Zoe took a hesitant step towards the gate. 'I mean in a sort of Huck Finn painting the fence kind of a way?'

'You mean Tom Sawyer. No, absolutely not,' said the Doctor. 'How do you know about Huck Finn and Tom Sawyer?'

'I did work in a library.' Zoe hovered just outside the black stone pillars. Her voice was tart with exasperation. 'What I'm driving at is that you're trying to get me to come in by telling me to do the opposite.' 'I'm doing nothing of the kind.'

'You think I'm behaving irrationally,' said Zoe. 'But I saw it happen to Jamie. I did.'

'I'm sure you did,' agreed the Doctor hastily. 'And when I say don't step through the gate, I actually and sincerely mean it.'

'He just stepped through it,' said Zoe. 'Like this.' And she stepped forward and through the gate and she was gone. Like the image vanishing from a screen when you switch it off. There was perhaps a slight shimmering of her form as she stepped through the gate, just detectable by the Doctor's unusual eyes. And then she was gone.

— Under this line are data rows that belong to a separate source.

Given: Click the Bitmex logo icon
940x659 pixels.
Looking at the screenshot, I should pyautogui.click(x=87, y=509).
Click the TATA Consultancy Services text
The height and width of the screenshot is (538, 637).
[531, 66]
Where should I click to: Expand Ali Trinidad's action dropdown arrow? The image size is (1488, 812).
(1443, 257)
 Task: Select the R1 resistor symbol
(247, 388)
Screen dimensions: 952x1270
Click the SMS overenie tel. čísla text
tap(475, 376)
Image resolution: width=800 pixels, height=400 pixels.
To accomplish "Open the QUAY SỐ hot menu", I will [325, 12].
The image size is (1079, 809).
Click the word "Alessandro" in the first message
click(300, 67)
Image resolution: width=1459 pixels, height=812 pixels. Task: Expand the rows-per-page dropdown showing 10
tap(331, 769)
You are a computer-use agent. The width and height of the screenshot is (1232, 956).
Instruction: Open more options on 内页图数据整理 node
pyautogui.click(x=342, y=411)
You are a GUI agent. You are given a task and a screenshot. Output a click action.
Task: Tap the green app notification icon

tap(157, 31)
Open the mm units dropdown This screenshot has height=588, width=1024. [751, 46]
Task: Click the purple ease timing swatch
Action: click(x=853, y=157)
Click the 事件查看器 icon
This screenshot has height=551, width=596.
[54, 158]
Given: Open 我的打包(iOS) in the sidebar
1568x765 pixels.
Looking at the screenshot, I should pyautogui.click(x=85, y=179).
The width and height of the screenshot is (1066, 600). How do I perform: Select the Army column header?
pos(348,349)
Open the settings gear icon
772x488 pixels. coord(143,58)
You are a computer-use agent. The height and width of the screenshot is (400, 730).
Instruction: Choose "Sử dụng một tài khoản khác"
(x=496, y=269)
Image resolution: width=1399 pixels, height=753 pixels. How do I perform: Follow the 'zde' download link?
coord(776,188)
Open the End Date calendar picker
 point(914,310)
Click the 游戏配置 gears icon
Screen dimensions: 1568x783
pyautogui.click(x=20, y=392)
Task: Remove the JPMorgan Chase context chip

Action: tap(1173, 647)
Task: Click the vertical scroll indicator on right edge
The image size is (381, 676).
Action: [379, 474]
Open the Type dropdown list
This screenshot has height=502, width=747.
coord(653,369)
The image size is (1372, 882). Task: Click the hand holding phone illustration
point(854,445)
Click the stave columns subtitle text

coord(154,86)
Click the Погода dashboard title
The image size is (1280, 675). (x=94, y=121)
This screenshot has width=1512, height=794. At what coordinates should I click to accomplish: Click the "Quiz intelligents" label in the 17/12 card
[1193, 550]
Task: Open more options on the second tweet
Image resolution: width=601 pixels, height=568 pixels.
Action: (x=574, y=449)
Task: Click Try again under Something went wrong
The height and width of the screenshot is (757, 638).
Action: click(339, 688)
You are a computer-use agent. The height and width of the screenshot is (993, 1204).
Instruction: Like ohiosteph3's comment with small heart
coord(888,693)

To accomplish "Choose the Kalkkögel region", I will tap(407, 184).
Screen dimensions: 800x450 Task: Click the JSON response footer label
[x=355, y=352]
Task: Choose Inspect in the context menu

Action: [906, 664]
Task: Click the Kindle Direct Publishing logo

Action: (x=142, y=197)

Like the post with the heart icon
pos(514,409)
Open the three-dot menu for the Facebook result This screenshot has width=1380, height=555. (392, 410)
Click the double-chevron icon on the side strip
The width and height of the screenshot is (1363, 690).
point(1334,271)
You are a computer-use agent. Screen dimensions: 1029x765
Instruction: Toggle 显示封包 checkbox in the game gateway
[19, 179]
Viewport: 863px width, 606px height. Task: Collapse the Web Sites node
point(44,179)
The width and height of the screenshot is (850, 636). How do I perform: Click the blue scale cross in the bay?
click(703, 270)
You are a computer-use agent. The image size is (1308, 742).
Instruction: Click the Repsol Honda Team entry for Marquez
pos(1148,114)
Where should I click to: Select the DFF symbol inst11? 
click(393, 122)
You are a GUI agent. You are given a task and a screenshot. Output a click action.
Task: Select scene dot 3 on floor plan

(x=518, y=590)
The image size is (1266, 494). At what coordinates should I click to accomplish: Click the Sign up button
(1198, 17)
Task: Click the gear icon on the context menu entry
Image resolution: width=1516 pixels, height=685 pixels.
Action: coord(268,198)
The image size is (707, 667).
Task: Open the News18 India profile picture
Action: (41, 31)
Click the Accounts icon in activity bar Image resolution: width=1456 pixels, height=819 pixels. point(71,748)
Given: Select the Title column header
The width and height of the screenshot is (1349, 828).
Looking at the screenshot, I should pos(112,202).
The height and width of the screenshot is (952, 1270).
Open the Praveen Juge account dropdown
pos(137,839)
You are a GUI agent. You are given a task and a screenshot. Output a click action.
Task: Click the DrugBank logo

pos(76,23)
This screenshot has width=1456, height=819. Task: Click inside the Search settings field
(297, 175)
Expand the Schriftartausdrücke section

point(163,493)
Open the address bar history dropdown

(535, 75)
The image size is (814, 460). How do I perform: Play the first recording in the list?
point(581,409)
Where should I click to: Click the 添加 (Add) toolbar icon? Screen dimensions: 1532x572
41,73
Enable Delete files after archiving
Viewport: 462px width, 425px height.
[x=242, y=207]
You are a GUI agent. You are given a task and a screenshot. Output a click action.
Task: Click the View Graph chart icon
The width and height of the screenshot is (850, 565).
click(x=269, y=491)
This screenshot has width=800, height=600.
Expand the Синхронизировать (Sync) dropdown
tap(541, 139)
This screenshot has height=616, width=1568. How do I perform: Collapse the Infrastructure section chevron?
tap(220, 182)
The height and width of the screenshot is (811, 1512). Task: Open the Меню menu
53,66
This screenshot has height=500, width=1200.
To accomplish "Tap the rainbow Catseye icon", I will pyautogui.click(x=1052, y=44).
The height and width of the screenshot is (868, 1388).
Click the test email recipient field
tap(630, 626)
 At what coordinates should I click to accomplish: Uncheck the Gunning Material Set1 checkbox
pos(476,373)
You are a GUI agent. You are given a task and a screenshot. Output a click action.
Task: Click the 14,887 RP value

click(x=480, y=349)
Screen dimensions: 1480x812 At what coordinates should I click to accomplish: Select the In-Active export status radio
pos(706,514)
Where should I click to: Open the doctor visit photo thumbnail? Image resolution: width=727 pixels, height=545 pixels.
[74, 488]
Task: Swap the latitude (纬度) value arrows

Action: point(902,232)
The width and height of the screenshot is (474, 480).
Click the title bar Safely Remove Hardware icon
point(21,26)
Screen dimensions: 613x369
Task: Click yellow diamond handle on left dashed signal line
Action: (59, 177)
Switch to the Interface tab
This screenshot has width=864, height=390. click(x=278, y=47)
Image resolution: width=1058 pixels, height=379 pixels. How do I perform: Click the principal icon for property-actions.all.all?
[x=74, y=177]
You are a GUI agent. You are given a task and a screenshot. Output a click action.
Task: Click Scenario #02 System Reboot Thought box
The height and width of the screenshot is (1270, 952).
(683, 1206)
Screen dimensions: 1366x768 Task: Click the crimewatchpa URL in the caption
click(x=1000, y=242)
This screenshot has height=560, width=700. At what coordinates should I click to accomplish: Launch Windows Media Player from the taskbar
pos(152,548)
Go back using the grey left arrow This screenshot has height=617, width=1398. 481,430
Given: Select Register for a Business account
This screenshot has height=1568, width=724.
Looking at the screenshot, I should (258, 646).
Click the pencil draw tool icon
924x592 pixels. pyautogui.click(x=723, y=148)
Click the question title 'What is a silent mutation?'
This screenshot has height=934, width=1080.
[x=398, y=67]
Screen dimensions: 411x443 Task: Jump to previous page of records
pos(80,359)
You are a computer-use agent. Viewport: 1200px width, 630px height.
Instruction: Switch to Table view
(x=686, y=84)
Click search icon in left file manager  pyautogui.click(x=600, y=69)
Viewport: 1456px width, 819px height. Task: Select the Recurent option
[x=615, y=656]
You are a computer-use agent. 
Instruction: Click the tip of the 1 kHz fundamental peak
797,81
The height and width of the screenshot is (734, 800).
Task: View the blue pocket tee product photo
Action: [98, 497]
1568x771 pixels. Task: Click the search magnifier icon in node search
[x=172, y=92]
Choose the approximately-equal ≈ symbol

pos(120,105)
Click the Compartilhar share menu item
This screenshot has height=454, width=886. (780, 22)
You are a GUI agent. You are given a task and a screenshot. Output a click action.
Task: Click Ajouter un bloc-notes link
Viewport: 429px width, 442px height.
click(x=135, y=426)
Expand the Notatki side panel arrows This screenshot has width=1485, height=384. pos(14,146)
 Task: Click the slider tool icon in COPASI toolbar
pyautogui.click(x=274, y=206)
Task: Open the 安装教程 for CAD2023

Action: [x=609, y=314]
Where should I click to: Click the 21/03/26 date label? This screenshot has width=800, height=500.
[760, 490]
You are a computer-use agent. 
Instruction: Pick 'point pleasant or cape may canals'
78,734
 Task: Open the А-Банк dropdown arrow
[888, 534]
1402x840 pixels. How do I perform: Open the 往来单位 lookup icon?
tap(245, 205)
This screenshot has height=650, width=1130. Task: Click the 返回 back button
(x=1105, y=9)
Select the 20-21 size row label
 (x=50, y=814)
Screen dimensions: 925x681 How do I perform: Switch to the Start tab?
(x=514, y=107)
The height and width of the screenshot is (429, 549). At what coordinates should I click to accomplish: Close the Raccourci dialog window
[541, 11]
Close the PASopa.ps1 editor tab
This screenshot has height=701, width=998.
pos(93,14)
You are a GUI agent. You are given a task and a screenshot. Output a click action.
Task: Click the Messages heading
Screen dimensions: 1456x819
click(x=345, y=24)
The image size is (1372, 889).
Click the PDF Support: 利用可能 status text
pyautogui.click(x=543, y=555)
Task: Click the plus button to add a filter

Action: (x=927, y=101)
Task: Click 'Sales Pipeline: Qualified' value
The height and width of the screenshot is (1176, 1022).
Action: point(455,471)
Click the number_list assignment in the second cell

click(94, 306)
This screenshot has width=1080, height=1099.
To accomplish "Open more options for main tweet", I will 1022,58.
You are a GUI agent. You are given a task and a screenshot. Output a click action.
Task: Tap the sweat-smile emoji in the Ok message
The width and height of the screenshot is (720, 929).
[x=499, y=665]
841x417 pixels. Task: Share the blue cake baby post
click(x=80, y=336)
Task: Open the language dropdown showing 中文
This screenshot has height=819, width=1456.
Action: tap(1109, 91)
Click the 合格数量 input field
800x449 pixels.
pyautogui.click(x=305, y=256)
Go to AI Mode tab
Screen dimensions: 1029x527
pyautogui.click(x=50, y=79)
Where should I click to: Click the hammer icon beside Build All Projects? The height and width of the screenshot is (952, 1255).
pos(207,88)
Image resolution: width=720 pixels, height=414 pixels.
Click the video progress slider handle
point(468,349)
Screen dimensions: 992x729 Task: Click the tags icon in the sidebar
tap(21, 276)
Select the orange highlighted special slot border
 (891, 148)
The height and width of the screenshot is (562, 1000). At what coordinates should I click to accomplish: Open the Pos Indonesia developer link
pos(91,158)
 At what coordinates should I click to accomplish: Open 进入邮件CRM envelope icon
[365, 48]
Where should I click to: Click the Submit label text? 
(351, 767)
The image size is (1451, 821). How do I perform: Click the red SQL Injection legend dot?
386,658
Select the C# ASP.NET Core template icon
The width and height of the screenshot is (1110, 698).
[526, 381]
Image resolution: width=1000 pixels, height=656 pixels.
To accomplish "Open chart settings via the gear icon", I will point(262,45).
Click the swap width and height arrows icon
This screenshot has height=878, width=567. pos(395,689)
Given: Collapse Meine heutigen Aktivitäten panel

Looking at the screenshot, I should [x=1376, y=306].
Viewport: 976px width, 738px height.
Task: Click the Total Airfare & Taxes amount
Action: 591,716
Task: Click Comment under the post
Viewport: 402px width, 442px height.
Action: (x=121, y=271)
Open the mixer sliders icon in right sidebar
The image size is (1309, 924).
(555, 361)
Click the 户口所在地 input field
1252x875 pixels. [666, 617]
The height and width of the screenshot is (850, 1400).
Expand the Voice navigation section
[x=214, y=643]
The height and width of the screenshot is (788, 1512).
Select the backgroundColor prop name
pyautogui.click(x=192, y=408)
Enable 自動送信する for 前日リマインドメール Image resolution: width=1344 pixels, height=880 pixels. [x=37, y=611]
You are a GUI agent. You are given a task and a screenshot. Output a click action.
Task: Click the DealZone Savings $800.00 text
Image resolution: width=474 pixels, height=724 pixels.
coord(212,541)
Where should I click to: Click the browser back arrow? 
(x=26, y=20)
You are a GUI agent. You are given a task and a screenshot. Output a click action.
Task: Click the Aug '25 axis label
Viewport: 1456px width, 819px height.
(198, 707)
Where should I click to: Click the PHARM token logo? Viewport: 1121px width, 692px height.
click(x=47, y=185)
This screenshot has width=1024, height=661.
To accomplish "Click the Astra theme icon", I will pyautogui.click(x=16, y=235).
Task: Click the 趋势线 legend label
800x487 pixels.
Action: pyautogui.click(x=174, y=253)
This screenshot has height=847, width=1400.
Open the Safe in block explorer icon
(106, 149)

The Doctor sighed. 'Oh dear.' A moment later Roderick Upcott came out of the house and trotted over to him. The Doctor looked at Upcott. 'The servants are just coming. I convinced them that the smoke was gone and the magic of the Emperor's Astrologer had abated.' He looked around and registered Zoe's absence. 'Where's the girl?' The expression on the Doctor's face answered his question.